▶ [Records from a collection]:
---+---
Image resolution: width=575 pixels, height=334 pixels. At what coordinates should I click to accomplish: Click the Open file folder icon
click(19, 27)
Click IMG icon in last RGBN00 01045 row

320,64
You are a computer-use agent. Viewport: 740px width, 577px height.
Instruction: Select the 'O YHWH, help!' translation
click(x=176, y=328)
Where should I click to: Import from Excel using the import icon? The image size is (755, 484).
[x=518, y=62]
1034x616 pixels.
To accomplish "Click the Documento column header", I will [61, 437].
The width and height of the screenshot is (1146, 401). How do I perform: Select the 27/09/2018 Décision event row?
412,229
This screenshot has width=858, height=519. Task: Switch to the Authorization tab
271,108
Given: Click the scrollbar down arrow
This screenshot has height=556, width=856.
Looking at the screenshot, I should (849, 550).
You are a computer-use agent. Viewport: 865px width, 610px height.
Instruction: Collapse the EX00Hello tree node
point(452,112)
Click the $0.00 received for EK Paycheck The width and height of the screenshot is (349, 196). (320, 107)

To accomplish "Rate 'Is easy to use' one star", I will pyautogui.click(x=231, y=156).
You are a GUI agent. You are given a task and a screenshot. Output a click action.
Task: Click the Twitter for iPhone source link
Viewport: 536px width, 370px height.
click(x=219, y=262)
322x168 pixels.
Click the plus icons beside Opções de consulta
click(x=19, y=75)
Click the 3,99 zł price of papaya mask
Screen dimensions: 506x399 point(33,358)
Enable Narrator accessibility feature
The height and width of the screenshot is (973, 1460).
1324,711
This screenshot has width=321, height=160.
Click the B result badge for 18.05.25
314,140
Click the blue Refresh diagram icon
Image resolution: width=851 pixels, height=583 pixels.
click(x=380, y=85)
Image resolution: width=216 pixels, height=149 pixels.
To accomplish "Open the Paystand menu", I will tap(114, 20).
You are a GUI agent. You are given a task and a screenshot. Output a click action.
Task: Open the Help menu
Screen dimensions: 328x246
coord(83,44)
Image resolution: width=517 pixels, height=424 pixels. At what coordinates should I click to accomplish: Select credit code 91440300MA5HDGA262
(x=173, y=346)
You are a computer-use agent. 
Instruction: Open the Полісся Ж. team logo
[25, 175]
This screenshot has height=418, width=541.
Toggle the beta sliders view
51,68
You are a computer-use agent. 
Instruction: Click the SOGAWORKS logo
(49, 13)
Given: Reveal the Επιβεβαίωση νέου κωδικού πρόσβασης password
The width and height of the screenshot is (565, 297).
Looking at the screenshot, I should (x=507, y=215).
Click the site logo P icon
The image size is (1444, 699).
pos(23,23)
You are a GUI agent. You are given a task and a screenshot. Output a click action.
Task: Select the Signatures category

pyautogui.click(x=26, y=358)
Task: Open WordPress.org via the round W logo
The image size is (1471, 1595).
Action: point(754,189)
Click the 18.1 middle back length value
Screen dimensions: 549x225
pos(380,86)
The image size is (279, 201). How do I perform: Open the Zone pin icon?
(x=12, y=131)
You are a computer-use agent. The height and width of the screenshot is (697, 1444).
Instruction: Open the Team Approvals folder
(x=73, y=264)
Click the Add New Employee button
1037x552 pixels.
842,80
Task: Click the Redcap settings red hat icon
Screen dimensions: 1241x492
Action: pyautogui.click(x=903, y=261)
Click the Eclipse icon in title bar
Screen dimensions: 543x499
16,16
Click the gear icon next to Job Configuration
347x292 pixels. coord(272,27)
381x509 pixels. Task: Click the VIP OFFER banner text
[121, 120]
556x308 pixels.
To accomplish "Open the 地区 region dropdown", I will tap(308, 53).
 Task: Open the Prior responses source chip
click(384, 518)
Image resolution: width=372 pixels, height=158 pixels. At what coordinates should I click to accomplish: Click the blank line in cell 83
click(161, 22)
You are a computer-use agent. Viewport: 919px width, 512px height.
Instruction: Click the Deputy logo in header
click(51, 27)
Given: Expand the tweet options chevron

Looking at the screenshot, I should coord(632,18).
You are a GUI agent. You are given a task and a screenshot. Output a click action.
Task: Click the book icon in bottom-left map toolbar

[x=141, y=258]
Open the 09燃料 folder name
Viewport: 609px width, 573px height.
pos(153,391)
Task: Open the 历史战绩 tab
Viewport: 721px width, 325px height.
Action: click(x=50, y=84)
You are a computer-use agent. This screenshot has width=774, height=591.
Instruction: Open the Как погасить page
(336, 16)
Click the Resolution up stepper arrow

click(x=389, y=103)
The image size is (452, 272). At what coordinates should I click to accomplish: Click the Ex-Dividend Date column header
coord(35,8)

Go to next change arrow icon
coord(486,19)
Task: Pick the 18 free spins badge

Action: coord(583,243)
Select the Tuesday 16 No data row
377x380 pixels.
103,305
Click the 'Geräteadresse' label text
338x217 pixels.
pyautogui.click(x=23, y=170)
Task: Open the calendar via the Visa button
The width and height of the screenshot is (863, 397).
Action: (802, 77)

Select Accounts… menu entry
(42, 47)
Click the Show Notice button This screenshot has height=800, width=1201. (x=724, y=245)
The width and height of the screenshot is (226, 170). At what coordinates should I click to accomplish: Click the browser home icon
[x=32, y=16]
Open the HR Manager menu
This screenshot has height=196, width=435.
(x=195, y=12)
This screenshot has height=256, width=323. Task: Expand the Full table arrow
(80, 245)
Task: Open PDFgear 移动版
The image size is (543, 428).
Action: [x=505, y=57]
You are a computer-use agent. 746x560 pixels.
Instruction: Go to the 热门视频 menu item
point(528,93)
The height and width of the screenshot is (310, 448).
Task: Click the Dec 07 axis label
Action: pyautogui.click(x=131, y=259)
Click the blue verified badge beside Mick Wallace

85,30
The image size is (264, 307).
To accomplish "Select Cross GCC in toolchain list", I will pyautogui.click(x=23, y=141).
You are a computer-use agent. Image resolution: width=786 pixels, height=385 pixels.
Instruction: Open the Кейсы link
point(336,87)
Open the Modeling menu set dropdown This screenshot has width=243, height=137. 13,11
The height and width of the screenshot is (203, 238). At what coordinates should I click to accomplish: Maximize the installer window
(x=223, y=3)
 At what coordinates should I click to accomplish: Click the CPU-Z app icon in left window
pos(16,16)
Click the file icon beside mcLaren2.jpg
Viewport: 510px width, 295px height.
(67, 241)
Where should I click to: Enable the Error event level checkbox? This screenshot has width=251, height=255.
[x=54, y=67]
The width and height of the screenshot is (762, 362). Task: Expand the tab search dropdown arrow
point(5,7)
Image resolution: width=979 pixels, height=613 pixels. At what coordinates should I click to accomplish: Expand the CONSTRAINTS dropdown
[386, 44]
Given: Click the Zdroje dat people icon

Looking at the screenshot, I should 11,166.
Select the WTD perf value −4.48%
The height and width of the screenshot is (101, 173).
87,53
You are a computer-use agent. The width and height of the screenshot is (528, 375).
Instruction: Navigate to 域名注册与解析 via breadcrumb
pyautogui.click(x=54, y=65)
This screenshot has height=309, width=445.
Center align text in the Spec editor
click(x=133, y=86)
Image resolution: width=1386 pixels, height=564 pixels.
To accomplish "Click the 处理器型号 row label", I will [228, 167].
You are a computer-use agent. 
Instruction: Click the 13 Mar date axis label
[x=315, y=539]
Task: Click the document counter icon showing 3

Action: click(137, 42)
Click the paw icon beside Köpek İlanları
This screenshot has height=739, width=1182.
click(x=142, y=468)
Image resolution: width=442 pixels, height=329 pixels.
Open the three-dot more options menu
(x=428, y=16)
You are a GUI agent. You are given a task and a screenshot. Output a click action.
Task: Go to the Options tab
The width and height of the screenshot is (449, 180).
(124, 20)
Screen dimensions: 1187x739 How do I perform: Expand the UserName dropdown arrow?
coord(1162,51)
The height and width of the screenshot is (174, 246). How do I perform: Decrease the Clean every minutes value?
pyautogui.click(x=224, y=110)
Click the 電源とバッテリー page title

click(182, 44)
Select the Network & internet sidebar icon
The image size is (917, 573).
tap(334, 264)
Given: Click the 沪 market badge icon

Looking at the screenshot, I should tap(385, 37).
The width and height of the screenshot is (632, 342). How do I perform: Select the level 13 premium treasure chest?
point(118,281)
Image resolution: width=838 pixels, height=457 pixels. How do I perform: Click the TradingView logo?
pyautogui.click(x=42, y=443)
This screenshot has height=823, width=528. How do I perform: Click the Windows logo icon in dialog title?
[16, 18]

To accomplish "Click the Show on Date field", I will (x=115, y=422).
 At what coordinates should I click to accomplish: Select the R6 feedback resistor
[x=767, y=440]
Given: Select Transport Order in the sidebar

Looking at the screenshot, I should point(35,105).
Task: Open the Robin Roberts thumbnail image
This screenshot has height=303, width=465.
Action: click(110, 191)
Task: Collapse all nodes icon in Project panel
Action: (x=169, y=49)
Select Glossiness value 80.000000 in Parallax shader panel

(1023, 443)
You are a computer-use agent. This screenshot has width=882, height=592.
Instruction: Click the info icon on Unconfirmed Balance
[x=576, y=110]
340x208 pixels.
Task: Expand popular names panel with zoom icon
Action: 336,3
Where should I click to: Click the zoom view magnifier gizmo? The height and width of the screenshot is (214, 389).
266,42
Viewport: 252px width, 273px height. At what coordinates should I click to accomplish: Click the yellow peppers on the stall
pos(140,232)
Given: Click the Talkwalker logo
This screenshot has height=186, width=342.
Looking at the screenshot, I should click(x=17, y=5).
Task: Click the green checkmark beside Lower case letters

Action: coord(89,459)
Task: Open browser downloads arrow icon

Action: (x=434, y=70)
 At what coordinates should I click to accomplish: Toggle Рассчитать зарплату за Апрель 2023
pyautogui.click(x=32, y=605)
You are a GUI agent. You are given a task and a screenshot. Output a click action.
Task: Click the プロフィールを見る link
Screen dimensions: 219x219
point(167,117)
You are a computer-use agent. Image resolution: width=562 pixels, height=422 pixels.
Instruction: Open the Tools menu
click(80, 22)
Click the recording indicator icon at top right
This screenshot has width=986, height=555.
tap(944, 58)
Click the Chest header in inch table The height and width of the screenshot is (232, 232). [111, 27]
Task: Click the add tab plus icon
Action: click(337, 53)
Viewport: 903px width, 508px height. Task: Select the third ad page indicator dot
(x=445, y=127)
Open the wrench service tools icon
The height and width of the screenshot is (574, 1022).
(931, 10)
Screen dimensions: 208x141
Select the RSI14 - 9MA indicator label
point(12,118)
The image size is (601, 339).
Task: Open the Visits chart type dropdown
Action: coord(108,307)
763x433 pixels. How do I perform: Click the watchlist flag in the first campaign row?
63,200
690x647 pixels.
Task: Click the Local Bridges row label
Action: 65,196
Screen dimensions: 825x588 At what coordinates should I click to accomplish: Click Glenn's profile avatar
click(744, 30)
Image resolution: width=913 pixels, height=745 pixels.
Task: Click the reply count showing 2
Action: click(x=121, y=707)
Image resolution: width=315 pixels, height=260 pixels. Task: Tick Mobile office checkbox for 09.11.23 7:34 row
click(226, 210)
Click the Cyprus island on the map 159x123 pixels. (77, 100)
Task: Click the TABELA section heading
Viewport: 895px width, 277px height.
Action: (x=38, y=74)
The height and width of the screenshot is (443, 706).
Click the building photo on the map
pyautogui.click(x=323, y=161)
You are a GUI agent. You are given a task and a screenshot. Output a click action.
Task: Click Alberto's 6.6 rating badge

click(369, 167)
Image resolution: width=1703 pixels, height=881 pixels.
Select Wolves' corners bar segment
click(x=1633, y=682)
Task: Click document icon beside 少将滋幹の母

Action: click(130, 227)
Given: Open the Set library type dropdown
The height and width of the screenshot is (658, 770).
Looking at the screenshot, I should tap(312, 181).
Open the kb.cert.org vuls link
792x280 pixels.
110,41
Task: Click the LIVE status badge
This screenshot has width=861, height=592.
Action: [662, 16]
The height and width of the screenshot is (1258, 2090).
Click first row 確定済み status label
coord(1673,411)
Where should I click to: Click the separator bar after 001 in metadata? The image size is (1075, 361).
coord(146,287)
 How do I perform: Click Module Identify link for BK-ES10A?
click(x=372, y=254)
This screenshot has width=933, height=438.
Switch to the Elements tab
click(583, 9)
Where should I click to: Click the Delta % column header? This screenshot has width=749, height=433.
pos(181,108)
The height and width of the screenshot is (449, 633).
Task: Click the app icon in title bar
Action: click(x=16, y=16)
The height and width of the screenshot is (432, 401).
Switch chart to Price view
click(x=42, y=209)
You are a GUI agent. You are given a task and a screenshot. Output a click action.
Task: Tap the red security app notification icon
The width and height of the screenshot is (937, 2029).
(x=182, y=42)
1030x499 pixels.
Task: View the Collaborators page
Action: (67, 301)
---+---
▶ [Brief]: Copy verbatim the span of lines that begins with the line holding "The width and height of the screenshot is (937, 2029)." and ends at the last line of the records.

▶ [Result for this task]:
The width and height of the screenshot is (937, 2029).
(x=182, y=42)
1030x499 pixels.
Task: View the Collaborators page
Action: (67, 301)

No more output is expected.